The trail was quickly becoming steep, muddy, and slippery as the rain started pouring sideways. We reached the shelter, running up to it and yanking on the doors, but they didn’t budge. The hours on the door showed they should be open, but in typical mountain fashion, things are open when they’re open and closed when they’re closed. We were starving, drenched, and quickly becoming quite cold as temperatures began to drop.
The next place we would be able to seek cover would be an Italian refuge; Refugio Elisabetta. A sign near the shelter said we were 25 minutes away. I have no idea how long it actually took (surely it was much longer than 25 minutes), but those were the longest 25 minutes of my life. We barrelled down the mountain as fast (and safely) as we could, sopping wet, starving, and literally looking for refuge from the rain. The wind continued to kick up, causing the temperatures to drop. When we finally caught sight of Refugio Elisabetta, it was like adding insult to injury. The refuge sat high up on a hill looming over us, flanked by glaciers and waterfalls. Now we would have to climb this crazy steep hill for some shelter.

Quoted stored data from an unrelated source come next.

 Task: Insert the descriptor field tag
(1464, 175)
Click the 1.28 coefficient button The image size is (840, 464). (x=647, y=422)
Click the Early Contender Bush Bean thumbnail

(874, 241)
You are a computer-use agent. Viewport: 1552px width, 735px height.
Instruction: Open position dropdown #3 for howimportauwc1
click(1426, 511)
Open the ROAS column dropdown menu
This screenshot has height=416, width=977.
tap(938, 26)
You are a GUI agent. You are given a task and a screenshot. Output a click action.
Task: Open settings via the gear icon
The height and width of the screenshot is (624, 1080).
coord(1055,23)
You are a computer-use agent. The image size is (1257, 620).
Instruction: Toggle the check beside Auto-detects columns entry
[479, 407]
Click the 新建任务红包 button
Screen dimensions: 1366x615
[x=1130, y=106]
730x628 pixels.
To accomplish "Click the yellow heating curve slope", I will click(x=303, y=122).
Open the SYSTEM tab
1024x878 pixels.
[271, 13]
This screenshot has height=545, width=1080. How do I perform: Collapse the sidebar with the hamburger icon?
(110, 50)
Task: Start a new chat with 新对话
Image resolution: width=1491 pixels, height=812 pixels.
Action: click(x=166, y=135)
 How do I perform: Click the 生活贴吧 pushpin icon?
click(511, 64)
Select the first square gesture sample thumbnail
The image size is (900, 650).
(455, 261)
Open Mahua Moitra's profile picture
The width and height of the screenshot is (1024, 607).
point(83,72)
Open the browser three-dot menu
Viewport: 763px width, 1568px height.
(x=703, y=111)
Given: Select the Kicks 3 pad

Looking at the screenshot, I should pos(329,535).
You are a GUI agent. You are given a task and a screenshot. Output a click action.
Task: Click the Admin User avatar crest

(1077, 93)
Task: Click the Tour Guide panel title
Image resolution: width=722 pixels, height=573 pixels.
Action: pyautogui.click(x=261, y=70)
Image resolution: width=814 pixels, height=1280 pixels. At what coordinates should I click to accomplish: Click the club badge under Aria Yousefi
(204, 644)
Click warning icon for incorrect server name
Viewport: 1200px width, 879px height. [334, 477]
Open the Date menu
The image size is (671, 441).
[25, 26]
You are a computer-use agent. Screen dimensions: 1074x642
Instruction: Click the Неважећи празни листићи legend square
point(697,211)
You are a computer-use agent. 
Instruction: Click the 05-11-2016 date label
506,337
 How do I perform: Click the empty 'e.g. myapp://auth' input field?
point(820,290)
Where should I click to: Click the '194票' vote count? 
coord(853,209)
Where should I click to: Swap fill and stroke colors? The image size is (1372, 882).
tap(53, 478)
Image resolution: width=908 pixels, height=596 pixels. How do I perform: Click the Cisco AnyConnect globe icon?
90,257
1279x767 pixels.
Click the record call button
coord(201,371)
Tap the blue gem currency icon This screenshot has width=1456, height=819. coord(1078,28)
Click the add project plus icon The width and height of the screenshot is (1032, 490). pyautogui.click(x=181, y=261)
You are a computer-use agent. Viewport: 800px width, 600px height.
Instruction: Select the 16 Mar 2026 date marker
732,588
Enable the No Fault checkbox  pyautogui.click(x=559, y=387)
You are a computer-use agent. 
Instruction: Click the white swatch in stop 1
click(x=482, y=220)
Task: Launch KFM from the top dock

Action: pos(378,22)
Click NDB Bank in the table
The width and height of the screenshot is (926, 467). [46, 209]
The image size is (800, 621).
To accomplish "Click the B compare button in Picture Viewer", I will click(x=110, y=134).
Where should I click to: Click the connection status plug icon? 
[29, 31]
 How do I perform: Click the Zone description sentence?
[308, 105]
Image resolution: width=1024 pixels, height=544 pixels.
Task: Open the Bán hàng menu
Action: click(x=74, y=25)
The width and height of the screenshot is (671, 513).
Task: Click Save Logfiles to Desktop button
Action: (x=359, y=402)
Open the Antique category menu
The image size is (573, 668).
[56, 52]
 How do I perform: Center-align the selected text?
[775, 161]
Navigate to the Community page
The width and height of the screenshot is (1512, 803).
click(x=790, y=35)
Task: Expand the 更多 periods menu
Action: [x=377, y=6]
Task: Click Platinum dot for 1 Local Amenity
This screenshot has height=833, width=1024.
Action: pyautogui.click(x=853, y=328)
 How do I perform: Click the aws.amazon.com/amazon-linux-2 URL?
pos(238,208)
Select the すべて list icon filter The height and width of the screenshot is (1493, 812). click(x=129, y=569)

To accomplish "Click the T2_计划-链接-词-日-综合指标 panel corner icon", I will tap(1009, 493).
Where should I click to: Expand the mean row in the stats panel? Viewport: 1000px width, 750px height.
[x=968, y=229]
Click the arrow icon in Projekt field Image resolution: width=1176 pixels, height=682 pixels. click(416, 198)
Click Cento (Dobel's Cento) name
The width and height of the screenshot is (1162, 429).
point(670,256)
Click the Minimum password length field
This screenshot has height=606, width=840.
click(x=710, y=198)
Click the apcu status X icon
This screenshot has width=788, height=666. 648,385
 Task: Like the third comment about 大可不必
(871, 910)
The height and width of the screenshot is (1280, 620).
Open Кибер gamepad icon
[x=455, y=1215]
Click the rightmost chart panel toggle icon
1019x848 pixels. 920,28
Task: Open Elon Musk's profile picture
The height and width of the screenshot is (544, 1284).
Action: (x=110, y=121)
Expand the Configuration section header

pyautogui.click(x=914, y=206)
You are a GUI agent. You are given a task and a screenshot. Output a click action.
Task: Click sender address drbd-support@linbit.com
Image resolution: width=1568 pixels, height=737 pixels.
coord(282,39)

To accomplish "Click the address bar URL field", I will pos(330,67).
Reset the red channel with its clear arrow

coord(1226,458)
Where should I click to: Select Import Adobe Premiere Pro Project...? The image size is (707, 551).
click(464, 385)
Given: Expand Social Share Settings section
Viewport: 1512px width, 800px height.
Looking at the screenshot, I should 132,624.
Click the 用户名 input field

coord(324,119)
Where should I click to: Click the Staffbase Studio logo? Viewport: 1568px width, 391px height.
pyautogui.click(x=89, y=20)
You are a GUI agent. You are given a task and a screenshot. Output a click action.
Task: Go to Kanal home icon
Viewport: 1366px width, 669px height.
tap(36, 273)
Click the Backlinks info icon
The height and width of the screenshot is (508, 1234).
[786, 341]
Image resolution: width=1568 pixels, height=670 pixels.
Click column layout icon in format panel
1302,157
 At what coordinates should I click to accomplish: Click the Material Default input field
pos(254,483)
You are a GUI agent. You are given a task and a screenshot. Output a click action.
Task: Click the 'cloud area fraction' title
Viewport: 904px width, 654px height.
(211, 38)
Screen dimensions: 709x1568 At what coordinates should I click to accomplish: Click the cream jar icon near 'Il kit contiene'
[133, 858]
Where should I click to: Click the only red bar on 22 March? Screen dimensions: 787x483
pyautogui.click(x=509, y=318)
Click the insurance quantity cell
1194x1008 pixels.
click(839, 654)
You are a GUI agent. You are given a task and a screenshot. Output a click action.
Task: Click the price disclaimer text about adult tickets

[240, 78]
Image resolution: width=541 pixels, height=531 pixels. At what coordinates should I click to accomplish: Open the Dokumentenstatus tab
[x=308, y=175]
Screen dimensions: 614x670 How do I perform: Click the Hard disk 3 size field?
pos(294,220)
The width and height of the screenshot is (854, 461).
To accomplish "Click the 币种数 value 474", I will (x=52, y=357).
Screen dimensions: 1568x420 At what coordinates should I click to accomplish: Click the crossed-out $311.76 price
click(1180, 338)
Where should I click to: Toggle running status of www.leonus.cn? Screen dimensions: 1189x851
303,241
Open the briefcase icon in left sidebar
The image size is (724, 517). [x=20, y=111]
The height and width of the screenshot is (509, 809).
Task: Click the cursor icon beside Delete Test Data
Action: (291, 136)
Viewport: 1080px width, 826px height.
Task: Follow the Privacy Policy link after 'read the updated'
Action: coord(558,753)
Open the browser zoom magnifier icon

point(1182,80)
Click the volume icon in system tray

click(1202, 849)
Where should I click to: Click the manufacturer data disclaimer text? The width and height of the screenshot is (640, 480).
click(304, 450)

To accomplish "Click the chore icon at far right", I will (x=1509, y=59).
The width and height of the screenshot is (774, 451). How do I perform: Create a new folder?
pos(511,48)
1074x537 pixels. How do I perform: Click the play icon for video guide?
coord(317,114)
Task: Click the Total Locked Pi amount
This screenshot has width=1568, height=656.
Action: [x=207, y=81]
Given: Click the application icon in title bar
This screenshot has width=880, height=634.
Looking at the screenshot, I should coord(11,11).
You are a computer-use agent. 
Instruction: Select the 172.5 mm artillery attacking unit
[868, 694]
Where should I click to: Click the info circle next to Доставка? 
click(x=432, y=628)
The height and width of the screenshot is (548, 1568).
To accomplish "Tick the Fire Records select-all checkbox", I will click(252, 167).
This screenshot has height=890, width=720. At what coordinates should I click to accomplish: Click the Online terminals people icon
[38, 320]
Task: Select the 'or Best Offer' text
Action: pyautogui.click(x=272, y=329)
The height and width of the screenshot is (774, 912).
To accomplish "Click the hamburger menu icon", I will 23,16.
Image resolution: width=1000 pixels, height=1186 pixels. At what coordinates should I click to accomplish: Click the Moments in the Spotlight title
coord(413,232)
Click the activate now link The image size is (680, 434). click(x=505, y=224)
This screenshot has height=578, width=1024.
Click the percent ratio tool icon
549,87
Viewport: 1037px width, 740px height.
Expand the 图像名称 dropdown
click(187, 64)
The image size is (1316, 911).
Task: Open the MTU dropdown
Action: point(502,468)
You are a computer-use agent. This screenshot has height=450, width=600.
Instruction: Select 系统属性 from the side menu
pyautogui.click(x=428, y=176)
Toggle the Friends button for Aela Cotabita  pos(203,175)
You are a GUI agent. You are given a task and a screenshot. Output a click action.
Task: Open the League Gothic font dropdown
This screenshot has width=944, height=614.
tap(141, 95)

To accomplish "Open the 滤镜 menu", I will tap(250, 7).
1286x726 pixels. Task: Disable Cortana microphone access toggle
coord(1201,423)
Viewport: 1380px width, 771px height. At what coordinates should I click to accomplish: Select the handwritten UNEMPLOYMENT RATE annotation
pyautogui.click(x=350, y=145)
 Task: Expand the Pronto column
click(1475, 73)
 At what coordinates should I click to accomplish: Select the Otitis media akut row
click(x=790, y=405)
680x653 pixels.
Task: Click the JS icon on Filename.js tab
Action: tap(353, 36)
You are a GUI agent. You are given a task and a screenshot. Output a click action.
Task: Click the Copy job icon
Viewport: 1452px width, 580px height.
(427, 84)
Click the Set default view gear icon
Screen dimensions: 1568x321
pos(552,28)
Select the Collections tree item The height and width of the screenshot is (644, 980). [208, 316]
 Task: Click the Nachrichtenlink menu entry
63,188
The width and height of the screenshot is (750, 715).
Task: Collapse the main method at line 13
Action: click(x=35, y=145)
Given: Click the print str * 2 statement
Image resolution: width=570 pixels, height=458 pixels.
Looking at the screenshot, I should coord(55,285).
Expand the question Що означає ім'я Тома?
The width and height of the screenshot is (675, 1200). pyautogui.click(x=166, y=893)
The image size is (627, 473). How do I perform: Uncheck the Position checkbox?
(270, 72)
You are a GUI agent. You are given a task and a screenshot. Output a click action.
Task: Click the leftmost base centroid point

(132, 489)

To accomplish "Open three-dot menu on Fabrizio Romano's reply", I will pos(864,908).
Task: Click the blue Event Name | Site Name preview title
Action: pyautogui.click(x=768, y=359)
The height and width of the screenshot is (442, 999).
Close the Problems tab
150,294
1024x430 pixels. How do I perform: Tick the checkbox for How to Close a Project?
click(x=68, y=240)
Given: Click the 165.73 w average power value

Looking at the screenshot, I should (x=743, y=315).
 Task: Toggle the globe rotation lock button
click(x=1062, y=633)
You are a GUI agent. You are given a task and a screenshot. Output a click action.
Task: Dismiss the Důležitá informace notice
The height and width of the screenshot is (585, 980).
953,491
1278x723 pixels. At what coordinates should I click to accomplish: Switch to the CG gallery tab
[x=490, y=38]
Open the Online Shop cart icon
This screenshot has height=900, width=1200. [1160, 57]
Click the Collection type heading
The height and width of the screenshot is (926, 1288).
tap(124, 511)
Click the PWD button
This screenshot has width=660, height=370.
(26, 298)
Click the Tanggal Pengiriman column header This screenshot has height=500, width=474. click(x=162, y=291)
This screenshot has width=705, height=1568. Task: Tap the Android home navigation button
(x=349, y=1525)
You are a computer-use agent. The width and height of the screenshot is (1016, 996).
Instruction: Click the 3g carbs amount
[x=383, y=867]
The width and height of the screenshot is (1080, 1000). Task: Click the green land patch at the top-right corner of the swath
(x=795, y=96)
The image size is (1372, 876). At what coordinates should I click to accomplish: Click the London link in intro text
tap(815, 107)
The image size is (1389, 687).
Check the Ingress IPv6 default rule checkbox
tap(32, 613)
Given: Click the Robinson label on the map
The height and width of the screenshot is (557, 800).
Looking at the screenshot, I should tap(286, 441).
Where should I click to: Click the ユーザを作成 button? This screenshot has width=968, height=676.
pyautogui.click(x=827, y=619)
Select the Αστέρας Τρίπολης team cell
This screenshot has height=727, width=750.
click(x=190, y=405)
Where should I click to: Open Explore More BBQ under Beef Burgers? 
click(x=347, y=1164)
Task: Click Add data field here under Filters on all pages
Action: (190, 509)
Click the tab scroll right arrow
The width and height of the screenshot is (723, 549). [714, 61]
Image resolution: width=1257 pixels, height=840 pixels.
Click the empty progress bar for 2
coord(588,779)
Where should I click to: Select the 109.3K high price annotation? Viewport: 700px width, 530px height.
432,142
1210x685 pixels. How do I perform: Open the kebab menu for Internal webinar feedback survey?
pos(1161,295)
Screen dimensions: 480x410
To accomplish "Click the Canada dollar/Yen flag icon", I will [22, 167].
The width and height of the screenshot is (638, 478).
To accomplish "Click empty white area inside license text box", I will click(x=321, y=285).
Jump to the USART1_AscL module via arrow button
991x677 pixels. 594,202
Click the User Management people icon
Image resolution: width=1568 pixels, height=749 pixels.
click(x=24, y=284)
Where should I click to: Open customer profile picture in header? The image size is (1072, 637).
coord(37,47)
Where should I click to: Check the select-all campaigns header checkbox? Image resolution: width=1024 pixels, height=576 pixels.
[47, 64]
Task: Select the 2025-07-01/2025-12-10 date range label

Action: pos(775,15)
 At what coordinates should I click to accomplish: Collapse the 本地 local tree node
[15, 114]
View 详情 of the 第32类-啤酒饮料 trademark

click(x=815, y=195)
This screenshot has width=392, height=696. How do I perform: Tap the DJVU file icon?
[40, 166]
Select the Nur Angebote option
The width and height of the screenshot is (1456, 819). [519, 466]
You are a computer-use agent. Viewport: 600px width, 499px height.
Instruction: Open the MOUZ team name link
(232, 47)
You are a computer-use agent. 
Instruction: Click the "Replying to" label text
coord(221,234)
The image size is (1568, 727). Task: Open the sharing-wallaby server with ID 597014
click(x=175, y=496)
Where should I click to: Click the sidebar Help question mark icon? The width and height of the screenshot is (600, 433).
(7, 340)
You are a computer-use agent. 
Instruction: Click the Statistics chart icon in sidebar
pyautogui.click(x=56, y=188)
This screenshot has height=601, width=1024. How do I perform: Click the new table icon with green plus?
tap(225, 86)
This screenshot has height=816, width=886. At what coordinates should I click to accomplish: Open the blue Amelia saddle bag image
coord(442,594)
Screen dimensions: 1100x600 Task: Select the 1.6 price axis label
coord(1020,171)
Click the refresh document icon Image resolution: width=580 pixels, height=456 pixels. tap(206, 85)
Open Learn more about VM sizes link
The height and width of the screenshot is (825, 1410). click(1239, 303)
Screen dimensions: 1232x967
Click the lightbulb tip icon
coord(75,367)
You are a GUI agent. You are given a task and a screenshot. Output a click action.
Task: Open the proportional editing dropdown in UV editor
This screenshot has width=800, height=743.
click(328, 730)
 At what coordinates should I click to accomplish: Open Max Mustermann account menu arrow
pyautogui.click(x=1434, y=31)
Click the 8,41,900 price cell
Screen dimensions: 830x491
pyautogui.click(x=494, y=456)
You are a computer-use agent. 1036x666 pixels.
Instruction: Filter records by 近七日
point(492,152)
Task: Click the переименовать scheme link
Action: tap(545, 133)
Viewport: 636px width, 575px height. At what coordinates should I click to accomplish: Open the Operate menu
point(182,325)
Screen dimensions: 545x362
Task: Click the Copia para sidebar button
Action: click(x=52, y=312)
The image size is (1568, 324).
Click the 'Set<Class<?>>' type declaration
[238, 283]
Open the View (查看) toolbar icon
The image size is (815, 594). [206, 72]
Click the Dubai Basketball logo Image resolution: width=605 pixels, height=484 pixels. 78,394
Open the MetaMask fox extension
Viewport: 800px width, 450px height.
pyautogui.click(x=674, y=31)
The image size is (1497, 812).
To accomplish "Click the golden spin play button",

So we did. Up, up, and up we went with every last ounce of energy we had in the pouring rain. When we made it inside to the boot room, we stood there shivering uncontrollably, wet to the bone. We dropped our stuff, went into the dining room, and ordered some hot beverages. My fingers were blue, my lips were blue, and I was doing everything I could to absorb the heat from my tea. We agreed to inquire if Elisabetta had any space for us to stay the night. Although it was only 3pm, it would be a few hours continuing in the rain to our campsite in wet clothes that would surely give us hypothermia. We could adjust our itinerary accordingly. To our luck, they had availability, so we made the executive decision to stay the night. We stripped our wet clothes, took our 30-second shower, and changed into dry lounge clothes. After about an hour or two, my body temp returned to normal and I couldn’t have been more grateful for shelter.
As crazy as experiences like this are, they teach you so much about yourself and the human species. It’s incredible to experience the different ways our body innately protects us, blinding our mind to pain or suffering and using adrenaline to help us through. The pain in my knee moved to the back of my mind as my body focused on finding shelter in the rain. And then there are things we learn in experiences like this that make us better backpackers. You can bet we wore our rain pants on any day that called for rain from that day on!
Experiencing a refuge was also a classic part of the trail that we thought we’d miss out on. Thanks to the storm, we got to see what these mountain huts were all about. Refugio Elisabetta can house up to 80 people per night. They serve you dinner and breakfast in a common area where you get to meet other hikers of all ages.
Our bed was a co-ed, 30-person, 3-story bunkbed. Each person got a sleeping bag’s width of a spot on the bed to rest. It’s no surprise I slept terribly, with a chorus of snorers waking me up all night. But I was still incredibly grateful for the shelter given the circumstances!